◆ EXERCISE BRIEF
Examine the entries and show every line in which the word "agent" is found.

◆ DATA SUPPLIED
=====

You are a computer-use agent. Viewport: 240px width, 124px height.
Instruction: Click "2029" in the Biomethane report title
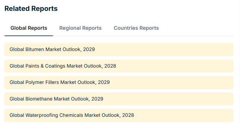coord(97,99)
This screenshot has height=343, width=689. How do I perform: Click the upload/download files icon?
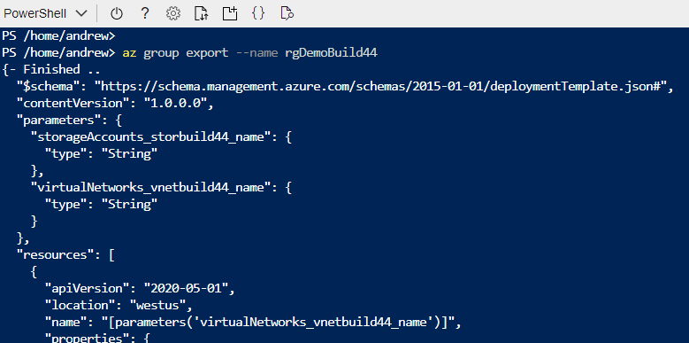(x=202, y=13)
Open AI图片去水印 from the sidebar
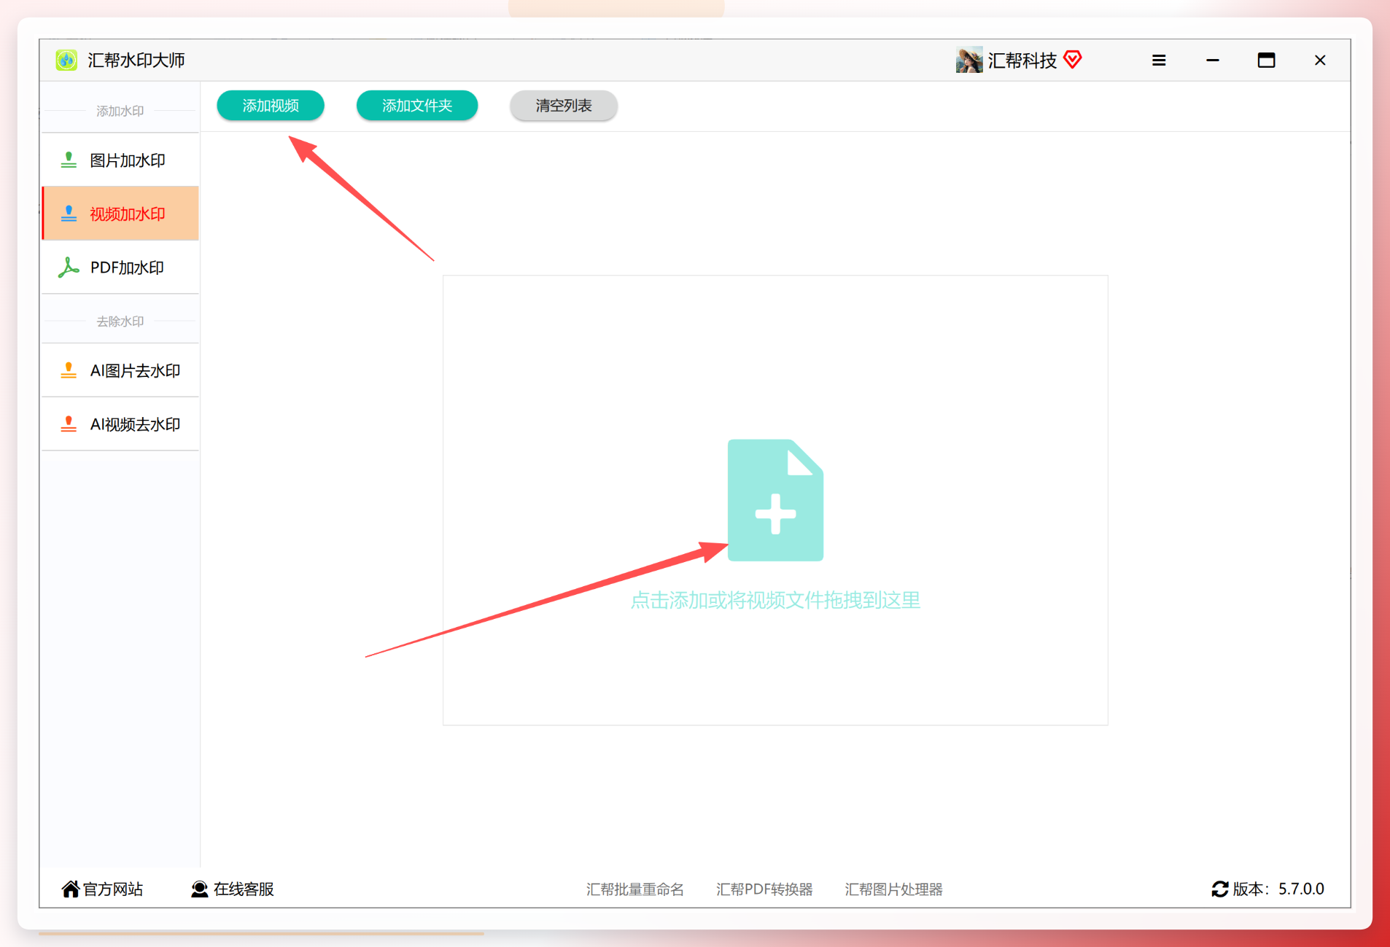 point(120,370)
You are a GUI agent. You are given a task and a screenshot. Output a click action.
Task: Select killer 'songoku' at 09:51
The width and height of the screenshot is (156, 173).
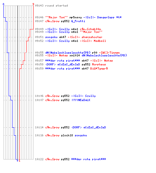(51, 37)
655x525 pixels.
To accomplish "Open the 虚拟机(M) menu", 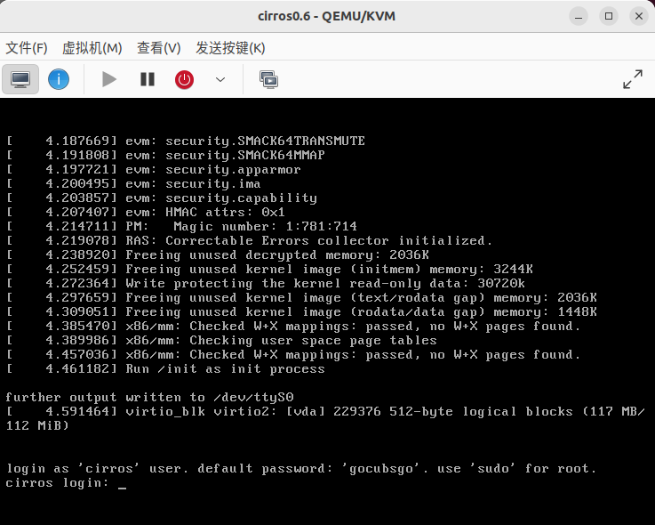I will pyautogui.click(x=92, y=48).
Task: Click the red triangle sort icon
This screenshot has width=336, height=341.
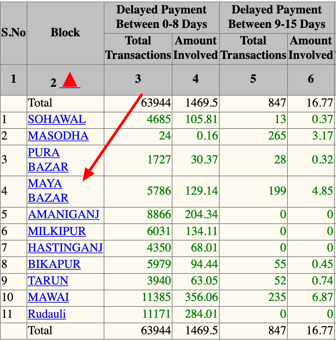Action: [x=70, y=80]
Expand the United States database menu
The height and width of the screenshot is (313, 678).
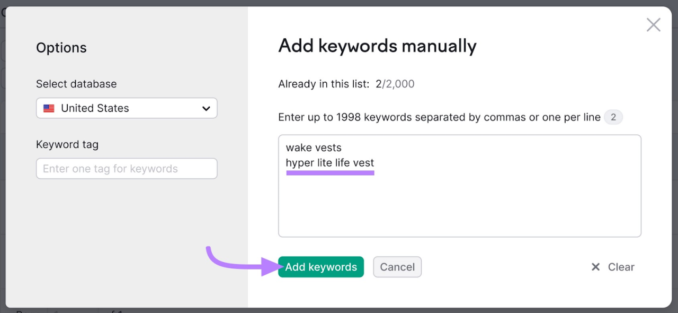(127, 108)
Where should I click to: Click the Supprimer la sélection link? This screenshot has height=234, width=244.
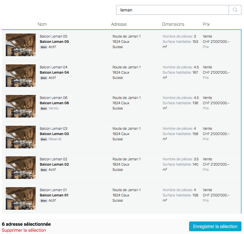point(24,230)
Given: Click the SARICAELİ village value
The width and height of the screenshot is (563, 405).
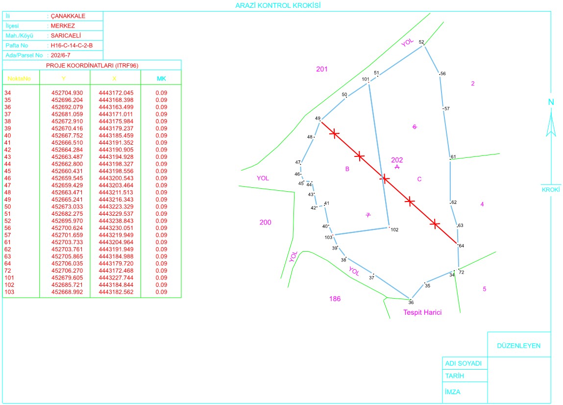Looking at the screenshot, I should pyautogui.click(x=66, y=36).

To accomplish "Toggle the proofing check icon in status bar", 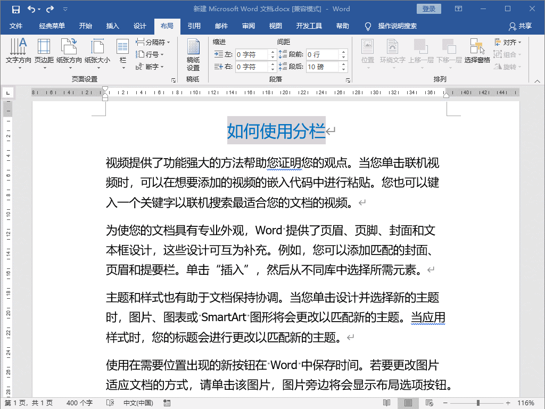I will (x=110, y=403).
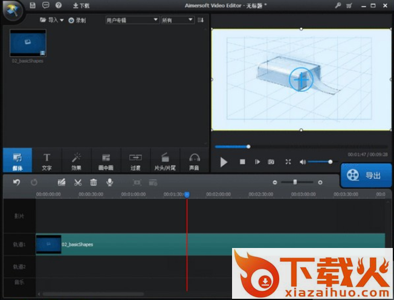The image size is (394, 300).
Task: Click the timeline zoom slider handle
Action: pyautogui.click(x=295, y=182)
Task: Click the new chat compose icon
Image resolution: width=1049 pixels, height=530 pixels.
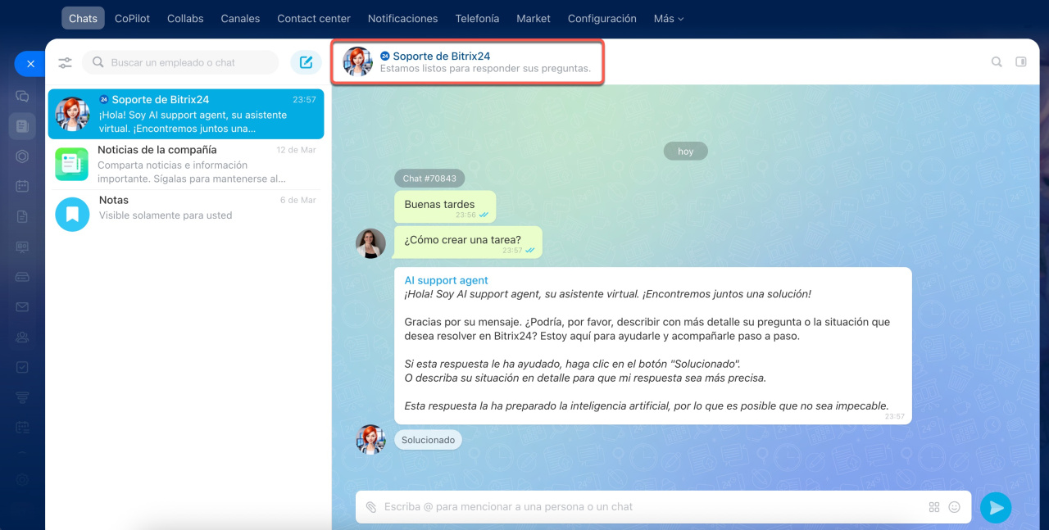Action: point(307,62)
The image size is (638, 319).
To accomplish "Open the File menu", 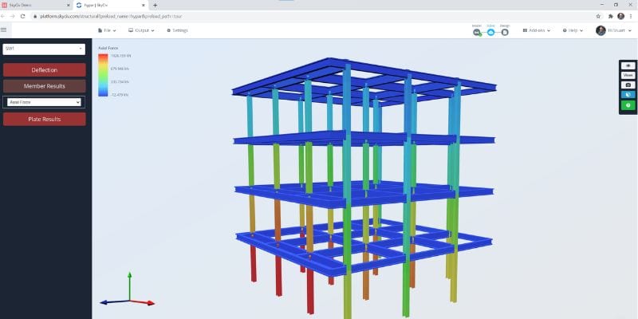I will [107, 30].
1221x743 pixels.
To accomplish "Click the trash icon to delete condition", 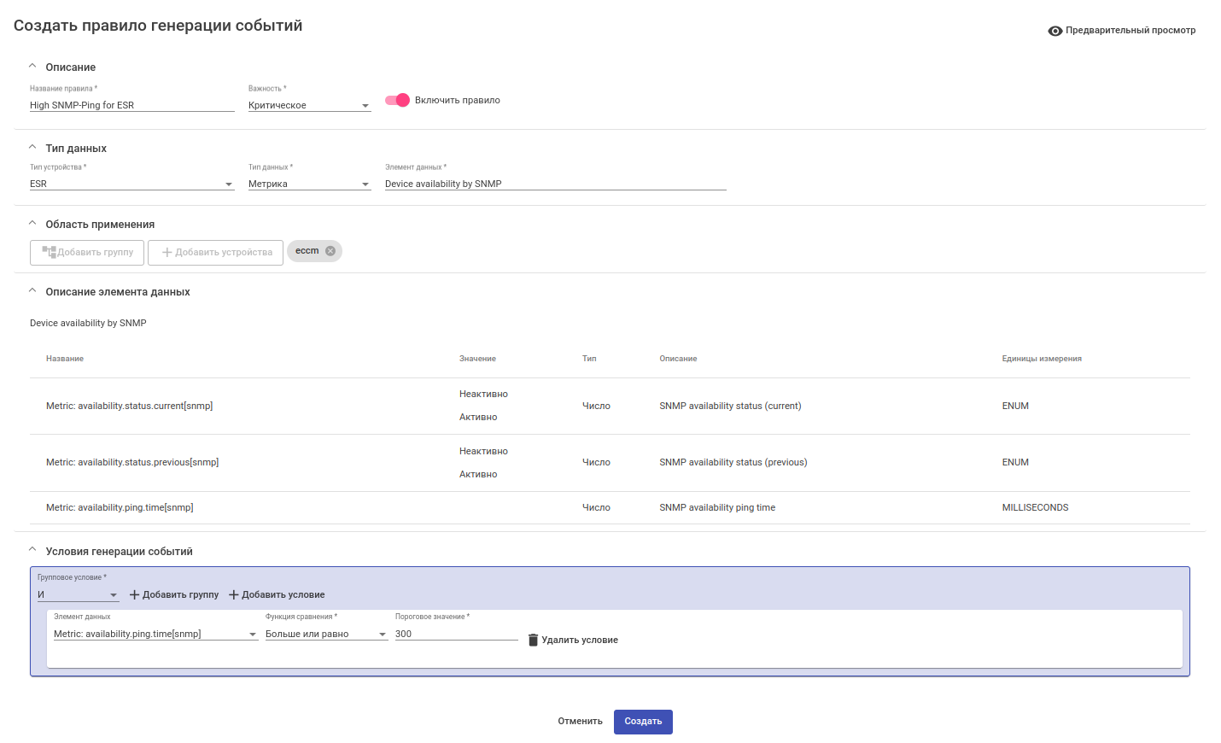I will 533,640.
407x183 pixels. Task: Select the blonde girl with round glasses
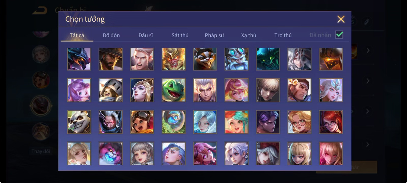299,122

=====

◆ OUTPUT FOR THIS EXERCISE
You are a computer-use agent. Viewport: 240px width, 124px height.
You are a GUI agent. You are given a task and a screenshot. Output a click action.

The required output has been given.